If you're working with vendors or suppliers on your project, make sure that they document and verify their assumptions as well. In fact, if a vendor delivery is one of your critical success factors, make sure that they document assumptions concerning that delivery. In the Logan Street Move project, we're relying on a moving contractor to show up on the right day with three trucks at each location and enough workers to load everything and get it moved in one day. Consider putting a clause in the contract that says the moving contractor will pay the cost of hiring temporary laborers or leasing rental trucks if for any reason their own trucks are not available (due to mechanical problems, etc.) or their regular work force is not available (a strike, sick-out, etc.). We'll discuss more situations like this when we talk about risk and risk response plans.

Assumptions should be documented in your project notebook. They will be incorporated into the scope statement, as you'll see shortly, but it wouldn't hurt to copy and paste them into their own document and keep them handy. You will want to verify and validate these assumptions throughout the course of the Planning process and whenever necessary during the project Executing and Controlling phases.

Defining Constraints

We talked about constraints in Topic, "Building the Foundation." Remember that constraints are anything that restricts or dictates the actions of the project team. That can cover a lot of territory. The triple constraints—time, resources, and quality—are the big hitters, and every project has one or two, if not all three, of the triple constraints as a project driver. Many projects in the Information Technology area, for instance, are driven by time. Projects in the pharmaceutical industry are driven by quality but may have time or resources as a secondary constraint.

The Logan Street Move project is constrained by time. We must move on March 4. The secondary constraint for this project is budget—there is a limit to how much we can spend. What you want to do now is to document the project constraints. And yes, you can use the same techniques we've already discussed for deriving project requirements and assumptions.

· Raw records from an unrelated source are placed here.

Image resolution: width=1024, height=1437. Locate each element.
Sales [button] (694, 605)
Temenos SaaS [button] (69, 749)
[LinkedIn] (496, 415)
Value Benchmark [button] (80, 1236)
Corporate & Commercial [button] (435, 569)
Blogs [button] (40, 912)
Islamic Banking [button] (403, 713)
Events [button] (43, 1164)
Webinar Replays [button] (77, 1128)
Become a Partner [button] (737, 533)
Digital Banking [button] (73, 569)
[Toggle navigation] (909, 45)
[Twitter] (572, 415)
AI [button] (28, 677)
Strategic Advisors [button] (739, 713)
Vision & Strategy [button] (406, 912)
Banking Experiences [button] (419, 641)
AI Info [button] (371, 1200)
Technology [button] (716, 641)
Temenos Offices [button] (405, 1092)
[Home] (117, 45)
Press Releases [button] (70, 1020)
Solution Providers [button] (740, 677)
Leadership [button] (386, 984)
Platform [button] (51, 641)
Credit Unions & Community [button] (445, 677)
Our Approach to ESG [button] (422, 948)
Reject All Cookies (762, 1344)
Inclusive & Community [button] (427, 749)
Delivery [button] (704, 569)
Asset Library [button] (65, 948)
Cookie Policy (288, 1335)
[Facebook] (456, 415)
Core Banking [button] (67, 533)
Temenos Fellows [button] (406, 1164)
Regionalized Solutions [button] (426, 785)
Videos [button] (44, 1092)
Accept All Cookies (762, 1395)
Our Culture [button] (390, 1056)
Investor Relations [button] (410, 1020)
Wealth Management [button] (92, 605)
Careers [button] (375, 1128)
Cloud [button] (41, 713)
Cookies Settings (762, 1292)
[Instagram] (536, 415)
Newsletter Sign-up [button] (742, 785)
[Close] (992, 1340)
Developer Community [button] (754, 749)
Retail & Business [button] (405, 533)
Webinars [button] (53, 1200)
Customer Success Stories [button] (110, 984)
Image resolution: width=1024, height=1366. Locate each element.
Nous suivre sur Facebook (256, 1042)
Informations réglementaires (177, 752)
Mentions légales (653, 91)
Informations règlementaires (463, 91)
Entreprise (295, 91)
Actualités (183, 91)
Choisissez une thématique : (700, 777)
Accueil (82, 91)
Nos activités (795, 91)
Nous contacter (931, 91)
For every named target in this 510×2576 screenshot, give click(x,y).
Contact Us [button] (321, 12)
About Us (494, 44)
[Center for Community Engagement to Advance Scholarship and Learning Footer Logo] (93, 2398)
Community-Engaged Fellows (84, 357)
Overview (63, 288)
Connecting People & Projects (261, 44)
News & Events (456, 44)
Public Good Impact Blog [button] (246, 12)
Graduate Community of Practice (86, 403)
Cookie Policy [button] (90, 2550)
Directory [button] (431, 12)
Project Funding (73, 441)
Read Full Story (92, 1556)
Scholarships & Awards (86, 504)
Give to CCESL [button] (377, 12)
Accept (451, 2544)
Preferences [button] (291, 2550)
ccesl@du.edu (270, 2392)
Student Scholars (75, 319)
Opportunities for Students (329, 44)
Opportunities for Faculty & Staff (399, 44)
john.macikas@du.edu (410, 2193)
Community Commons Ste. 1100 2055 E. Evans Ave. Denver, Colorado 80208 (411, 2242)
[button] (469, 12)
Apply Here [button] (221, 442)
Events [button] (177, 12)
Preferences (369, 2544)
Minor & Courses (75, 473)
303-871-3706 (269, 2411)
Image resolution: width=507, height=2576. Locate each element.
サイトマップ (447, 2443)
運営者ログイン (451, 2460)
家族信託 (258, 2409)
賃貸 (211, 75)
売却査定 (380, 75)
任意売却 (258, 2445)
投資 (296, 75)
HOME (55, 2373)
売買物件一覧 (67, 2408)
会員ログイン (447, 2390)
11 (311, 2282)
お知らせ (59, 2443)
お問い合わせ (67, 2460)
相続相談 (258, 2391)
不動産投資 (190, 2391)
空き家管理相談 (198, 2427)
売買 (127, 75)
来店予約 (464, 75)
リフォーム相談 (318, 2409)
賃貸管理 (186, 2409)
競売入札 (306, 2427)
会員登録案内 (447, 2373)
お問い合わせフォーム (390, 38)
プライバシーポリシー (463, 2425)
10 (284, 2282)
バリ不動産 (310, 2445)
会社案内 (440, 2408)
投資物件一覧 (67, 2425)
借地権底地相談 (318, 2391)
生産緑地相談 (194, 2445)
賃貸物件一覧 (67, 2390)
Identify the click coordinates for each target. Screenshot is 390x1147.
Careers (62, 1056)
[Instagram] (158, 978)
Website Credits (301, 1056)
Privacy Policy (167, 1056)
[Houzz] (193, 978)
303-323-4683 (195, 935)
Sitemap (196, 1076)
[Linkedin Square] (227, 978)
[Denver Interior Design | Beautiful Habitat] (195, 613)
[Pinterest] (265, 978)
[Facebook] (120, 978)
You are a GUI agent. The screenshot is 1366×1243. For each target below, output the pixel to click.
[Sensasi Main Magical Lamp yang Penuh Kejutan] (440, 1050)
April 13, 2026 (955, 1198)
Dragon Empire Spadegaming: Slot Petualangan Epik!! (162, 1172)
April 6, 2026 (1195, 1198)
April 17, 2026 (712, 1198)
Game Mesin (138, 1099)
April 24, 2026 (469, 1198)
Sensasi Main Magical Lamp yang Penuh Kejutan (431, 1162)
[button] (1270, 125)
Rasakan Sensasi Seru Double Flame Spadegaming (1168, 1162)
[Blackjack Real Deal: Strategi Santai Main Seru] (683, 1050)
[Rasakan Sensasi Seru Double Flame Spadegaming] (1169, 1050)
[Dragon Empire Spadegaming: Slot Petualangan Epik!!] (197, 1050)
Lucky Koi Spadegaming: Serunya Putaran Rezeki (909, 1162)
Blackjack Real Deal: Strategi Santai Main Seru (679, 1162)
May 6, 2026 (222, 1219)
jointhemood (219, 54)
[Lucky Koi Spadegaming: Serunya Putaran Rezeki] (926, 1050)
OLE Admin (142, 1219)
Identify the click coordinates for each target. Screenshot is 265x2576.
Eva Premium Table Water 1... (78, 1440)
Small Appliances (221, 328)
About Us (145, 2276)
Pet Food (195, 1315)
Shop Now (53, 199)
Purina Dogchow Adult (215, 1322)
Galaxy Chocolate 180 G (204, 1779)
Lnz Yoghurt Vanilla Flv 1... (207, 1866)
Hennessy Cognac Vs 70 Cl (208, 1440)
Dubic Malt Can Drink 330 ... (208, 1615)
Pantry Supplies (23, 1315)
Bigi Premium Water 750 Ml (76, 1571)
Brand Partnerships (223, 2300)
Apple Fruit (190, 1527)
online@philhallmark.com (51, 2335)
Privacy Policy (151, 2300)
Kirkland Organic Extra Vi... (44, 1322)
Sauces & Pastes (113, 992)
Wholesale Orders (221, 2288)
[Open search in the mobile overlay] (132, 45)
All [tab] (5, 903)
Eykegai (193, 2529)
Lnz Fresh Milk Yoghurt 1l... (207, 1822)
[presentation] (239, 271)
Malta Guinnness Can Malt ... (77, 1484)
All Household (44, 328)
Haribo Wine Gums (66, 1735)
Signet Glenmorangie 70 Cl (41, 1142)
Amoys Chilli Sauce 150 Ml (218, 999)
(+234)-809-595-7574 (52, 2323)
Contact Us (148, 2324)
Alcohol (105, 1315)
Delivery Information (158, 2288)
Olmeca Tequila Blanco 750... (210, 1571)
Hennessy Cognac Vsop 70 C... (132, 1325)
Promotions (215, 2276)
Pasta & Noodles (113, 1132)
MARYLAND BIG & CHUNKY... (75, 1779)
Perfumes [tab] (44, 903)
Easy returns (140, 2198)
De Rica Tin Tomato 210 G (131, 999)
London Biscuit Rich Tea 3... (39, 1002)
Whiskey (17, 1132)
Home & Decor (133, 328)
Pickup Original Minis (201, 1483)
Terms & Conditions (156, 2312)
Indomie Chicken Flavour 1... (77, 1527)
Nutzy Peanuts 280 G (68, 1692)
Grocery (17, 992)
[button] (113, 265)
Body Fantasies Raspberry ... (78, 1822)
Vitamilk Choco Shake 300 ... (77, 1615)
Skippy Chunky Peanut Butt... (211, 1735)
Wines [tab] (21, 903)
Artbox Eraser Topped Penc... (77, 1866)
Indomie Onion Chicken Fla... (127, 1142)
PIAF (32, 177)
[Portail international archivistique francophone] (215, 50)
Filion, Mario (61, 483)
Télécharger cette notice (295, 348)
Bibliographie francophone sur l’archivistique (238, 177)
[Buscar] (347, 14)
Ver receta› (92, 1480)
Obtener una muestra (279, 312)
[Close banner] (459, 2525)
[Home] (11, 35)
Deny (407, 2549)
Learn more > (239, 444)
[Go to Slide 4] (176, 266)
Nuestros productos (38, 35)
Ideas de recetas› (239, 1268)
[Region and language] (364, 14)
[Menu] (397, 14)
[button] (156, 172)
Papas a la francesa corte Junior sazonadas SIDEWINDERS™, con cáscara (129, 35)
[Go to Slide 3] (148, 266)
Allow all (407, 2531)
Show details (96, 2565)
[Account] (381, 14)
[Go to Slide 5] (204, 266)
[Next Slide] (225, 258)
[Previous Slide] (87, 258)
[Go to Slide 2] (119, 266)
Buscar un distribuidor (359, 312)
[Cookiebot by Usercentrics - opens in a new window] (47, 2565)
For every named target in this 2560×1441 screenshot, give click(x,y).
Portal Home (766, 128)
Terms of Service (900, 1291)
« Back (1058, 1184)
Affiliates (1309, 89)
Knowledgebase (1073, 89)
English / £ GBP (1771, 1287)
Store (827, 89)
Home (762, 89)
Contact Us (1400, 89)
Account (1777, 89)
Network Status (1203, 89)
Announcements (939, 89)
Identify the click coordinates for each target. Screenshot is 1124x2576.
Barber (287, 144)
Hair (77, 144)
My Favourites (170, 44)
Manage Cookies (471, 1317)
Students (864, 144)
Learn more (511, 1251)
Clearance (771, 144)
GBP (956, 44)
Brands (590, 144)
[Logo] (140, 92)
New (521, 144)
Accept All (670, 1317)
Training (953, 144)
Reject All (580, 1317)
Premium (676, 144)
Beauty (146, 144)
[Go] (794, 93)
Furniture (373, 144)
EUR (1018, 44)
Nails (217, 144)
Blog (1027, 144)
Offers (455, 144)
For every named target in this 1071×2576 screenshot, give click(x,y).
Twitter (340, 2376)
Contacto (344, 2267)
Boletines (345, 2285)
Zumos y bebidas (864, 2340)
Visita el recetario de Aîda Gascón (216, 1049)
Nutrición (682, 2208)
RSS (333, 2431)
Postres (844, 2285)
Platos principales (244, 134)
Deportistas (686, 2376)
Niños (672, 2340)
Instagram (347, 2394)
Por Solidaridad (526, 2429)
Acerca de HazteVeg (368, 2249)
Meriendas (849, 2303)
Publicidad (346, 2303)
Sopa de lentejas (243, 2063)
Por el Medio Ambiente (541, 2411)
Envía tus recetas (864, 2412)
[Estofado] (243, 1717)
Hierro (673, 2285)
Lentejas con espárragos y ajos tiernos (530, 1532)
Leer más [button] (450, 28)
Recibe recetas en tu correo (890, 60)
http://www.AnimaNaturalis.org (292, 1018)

Besides the triple constraints, don't overlook constraints like these that can cause problems on your project:

  • Lack of commitment from the executive management team or project sponsor—I would consider passing on the opportunity to lead a project with this constraint. You'll have a hard time getting support or resolution of problems. Watch out for this constraint because it can creep up on you later on in the project. The sponsor may lose interest because other things have come along that usurp the priority of this project and so on.
  • Business interruptions or reorganizations in the midst of the project—this could potentially realign your project resources, leaving you empty-handed.
  • Stakeholders who have unrealistic expectations of project outcomes— this one is overcome through good project communications and requiring sign-off of the project charter and scope statement documents.
  • Stakeholders' unrealistic expectations of the project schedule—this is also overcome through good project communications early in the project.
  • Lack of skilled resources—this could cause project delays or unfilled deliverables.
  • Poor communications—this is a potential project killer. Misunderstandings regarding scope, activity assignments, project schedules, risks, or a long list of other project essentials could cause uncorrectable problems.
  • Uncertain economic times or business conditions—difficulty obtaining funding for projects, resources for projects, and general economic disturbances could restrict the project team.
  • Technology—advances in technology can cause project delays due to lack of knowledge of the new technology, training needs or availability of training, availability of resources with experience in the new technology, and so on.

Constraints, like assumptions, are also documented in the scope statement. These should be updated as you progress through the project to make adjustments to the constraints you've listed, add new ones that may come up along the way, or delete those that are no longer a constraint. Sometimes you'll find that constraints are also project risks and may need risk response plans.